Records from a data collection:
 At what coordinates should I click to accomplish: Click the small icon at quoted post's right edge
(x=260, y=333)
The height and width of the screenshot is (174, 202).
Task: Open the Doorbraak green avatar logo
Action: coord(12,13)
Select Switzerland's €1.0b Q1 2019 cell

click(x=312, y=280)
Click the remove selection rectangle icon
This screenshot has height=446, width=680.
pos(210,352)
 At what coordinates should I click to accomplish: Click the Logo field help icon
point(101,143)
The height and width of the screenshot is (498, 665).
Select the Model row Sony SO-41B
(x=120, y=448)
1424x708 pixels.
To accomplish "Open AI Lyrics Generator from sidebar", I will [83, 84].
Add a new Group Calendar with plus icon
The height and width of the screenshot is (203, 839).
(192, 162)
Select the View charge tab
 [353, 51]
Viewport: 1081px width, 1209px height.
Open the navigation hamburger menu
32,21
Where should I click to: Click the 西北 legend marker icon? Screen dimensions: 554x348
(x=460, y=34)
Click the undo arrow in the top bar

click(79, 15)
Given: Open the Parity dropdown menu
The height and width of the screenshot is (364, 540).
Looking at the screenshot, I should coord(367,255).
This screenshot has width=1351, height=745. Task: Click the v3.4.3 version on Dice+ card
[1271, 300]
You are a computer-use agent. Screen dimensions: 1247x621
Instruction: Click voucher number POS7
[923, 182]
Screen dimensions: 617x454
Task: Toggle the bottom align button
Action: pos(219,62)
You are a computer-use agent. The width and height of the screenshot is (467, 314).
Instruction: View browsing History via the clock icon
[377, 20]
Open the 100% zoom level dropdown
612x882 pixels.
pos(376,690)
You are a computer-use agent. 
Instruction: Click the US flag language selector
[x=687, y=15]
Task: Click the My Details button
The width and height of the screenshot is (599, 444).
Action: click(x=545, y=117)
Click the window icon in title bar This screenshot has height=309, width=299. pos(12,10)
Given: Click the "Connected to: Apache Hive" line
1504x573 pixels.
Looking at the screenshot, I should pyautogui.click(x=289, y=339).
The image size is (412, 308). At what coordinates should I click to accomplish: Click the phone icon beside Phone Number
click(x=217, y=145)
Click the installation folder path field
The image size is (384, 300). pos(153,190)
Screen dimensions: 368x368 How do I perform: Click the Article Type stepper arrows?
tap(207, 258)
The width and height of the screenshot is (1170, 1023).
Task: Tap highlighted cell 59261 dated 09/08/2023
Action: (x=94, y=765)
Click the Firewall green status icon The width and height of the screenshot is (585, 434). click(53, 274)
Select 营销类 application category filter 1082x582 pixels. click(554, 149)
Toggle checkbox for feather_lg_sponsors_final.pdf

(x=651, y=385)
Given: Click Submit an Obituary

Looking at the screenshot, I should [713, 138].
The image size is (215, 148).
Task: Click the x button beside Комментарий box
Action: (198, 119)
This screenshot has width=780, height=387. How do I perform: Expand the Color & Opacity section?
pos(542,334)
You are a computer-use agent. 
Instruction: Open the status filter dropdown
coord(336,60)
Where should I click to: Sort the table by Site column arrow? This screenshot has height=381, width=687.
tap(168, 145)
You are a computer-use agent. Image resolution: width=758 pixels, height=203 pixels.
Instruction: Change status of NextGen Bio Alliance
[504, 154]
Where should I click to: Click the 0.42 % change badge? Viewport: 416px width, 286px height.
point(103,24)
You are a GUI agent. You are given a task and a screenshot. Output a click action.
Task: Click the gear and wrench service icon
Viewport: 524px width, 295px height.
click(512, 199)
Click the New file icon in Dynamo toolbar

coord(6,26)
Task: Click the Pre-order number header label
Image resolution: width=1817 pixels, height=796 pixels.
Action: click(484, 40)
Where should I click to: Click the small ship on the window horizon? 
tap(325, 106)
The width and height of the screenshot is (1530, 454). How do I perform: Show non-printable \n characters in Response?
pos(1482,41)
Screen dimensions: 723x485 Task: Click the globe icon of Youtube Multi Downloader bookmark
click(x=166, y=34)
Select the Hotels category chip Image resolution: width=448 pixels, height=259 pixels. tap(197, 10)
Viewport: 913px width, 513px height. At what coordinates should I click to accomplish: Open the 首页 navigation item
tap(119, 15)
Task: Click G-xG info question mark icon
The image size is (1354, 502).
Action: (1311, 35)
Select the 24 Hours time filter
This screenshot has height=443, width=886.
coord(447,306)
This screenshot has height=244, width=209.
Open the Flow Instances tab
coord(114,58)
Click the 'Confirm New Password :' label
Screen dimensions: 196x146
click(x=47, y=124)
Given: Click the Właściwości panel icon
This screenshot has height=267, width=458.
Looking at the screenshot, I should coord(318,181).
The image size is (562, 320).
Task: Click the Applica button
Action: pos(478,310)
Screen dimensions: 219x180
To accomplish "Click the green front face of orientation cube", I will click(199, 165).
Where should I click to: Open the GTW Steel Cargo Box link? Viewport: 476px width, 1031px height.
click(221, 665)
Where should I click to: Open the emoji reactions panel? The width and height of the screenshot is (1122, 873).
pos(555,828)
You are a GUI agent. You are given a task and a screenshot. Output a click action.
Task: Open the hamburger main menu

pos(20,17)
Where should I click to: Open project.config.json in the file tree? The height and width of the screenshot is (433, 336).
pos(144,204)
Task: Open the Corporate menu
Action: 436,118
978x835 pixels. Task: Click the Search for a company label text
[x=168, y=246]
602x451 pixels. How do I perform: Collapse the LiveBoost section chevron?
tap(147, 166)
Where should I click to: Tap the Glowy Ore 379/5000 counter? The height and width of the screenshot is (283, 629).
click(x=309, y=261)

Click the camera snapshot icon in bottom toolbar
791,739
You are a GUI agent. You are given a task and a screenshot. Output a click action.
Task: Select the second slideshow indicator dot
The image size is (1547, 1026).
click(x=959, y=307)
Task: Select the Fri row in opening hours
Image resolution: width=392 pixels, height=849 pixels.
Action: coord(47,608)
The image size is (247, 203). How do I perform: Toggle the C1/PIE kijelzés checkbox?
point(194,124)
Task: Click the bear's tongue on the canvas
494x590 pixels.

▶ [Goal of the exercise] The records shown above are to be copied exactly, every one of them.

▶ [Solution]
 At what coordinates should I click to accomplish: Click the small icon at quoted post's right edge
(x=260, y=333)
The height and width of the screenshot is (174, 202).
Task: Open the Doorbraak green avatar logo
Action: coord(12,13)
Select Switzerland's €1.0b Q1 2019 cell

click(x=312, y=280)
Click the remove selection rectangle icon
This screenshot has height=446, width=680.
pos(210,352)
 At what coordinates should I click to accomplish: Click the Logo field help icon
point(101,143)
The height and width of the screenshot is (498, 665).
Select the Model row Sony SO-41B
(x=120, y=448)
1424x708 pixels.
To accomplish "Open AI Lyrics Generator from sidebar", I will [83, 84].
Add a new Group Calendar with plus icon
The height and width of the screenshot is (203, 839).
(192, 162)
Select the View charge tab
 [353, 51]
Viewport: 1081px width, 1209px height.
Open the navigation hamburger menu
32,21
Where should I click to: Click the 西北 legend marker icon? Screen dimensions: 554x348
(x=460, y=34)
Click the undo arrow in the top bar

click(79, 15)
Given: Open the Parity dropdown menu
The height and width of the screenshot is (364, 540).
Looking at the screenshot, I should coord(367,255).
This screenshot has width=1351, height=745. Task: Click the v3.4.3 version on Dice+ card
[1271, 300]
You are a computer-use agent. Screen dimensions: 1247x621
Instruction: Click voucher number POS7
[923, 182]
Screen dimensions: 617x454
Task: Toggle the bottom align button
Action: pos(219,62)
You are a computer-use agent. The width and height of the screenshot is (467, 314).
Instruction: View browsing History via the clock icon
[377, 20]
Open the 100% zoom level dropdown
612x882 pixels.
pos(376,690)
You are a computer-use agent. 
Instruction: Click the US flag language selector
[x=687, y=15]
Task: Click the My Details button
The width and height of the screenshot is (599, 444).
Action: click(x=545, y=117)
Click the window icon in title bar This screenshot has height=309, width=299. pos(12,10)
Given: Click the "Connected to: Apache Hive" line
1504x573 pixels.
Looking at the screenshot, I should pyautogui.click(x=289, y=339).
The image size is (412, 308). At what coordinates should I click to accomplish: Click the phone icon beside Phone Number
click(x=217, y=145)
Click the installation folder path field
The image size is (384, 300). pos(153,190)
Screen dimensions: 368x368 How do I perform: Click the Article Type stepper arrows?
tap(207, 258)
The width and height of the screenshot is (1170, 1023).
Task: Tap highlighted cell 59261 dated 09/08/2023
Action: (x=94, y=765)
Click the Firewall green status icon The width and height of the screenshot is (585, 434). click(53, 274)
Select 营销类 application category filter 1082x582 pixels. click(554, 149)
Toggle checkbox for feather_lg_sponsors_final.pdf

(x=651, y=385)
Given: Click Submit an Obituary

Looking at the screenshot, I should [713, 138].
The image size is (215, 148).
Task: Click the x button beside Комментарий box
Action: (198, 119)
This screenshot has width=780, height=387. How do I perform: Expand the Color & Opacity section?
pos(542,334)
You are a computer-use agent. 
Instruction: Open the status filter dropdown
coord(336,60)
Where should I click to: Sort the table by Site column arrow? This screenshot has height=381, width=687.
tap(168, 145)
You are a computer-use agent. Image resolution: width=758 pixels, height=203 pixels.
Instruction: Change status of NextGen Bio Alliance
[504, 154]
Where should I click to: Click the 0.42 % change badge? Viewport: 416px width, 286px height.
point(103,24)
You are a GUI agent. You are given a task and a screenshot. Output a click action.
Task: Click the gear and wrench service icon
Viewport: 524px width, 295px height.
click(512, 199)
Click the New file icon in Dynamo toolbar

coord(6,26)
Task: Click the Pre-order number header label
Image resolution: width=1817 pixels, height=796 pixels.
Action: click(484, 40)
Where should I click to: Click the small ship on the window horizon? 
tap(325, 106)
The width and height of the screenshot is (1530, 454). How do I perform: Show non-printable \n characters in Response?
pos(1482,41)
Screen dimensions: 723x485 Task: Click the globe icon of Youtube Multi Downloader bookmark
click(x=166, y=34)
Select the Hotels category chip Image resolution: width=448 pixels, height=259 pixels. tap(197, 10)
Viewport: 913px width, 513px height. At what coordinates should I click to accomplish: Open the 首页 navigation item
tap(119, 15)
Task: Click G-xG info question mark icon
The image size is (1354, 502).
Action: (1311, 35)
Select the 24 Hours time filter
This screenshot has height=443, width=886.
coord(447,306)
This screenshot has height=244, width=209.
Open the Flow Instances tab
coord(114,58)
Click the 'Confirm New Password :' label
Screen dimensions: 196x146
click(x=47, y=124)
Given: Click the Właściwości panel icon
This screenshot has height=267, width=458.
Looking at the screenshot, I should coord(318,181).
The image size is (562, 320).
Task: Click the Applica button
Action: pos(478,310)
Screen dimensions: 219x180
To accomplish "Click the green front face of orientation cube", I will click(199, 165).
Where should I click to: Open the GTW Steel Cargo Box link? Viewport: 476px width, 1031px height.
click(221, 665)
Where should I click to: Open the emoji reactions panel? The width and height of the screenshot is (1122, 873).
pos(555,828)
You are a GUI agent. You are given a task and a screenshot. Output a click action.
Task: Open the hamburger main menu

pos(20,17)
Where should I click to: Open project.config.json in the file tree? The height and width of the screenshot is (433, 336).
pos(144,204)
Task: Open the Corporate menu
Action: 436,118
978x835 pixels. Task: Click the Search for a company label text
[x=168, y=246]
602x451 pixels. How do I perform: Collapse the LiveBoost section chevron?
tap(147, 166)
Where should I click to: Tap the Glowy Ore 379/5000 counter? The height and width of the screenshot is (283, 629).
click(x=309, y=261)

Click the camera snapshot icon in bottom toolbar
791,739
You are a GUI agent. You are given a task and a screenshot. Output a click action.
Task: Select the second slideshow indicator dot
The image size is (1547, 1026).
click(x=959, y=307)
Task: Select the Fri row in opening hours
Image resolution: width=392 pixels, height=849 pixels.
Action: coord(47,608)
The image size is (247, 203). How do I perform: Toggle the C1/PIE kijelzés checkbox?
point(194,124)
Task: Click the bear's tongue on the canvas
494x590 pixels.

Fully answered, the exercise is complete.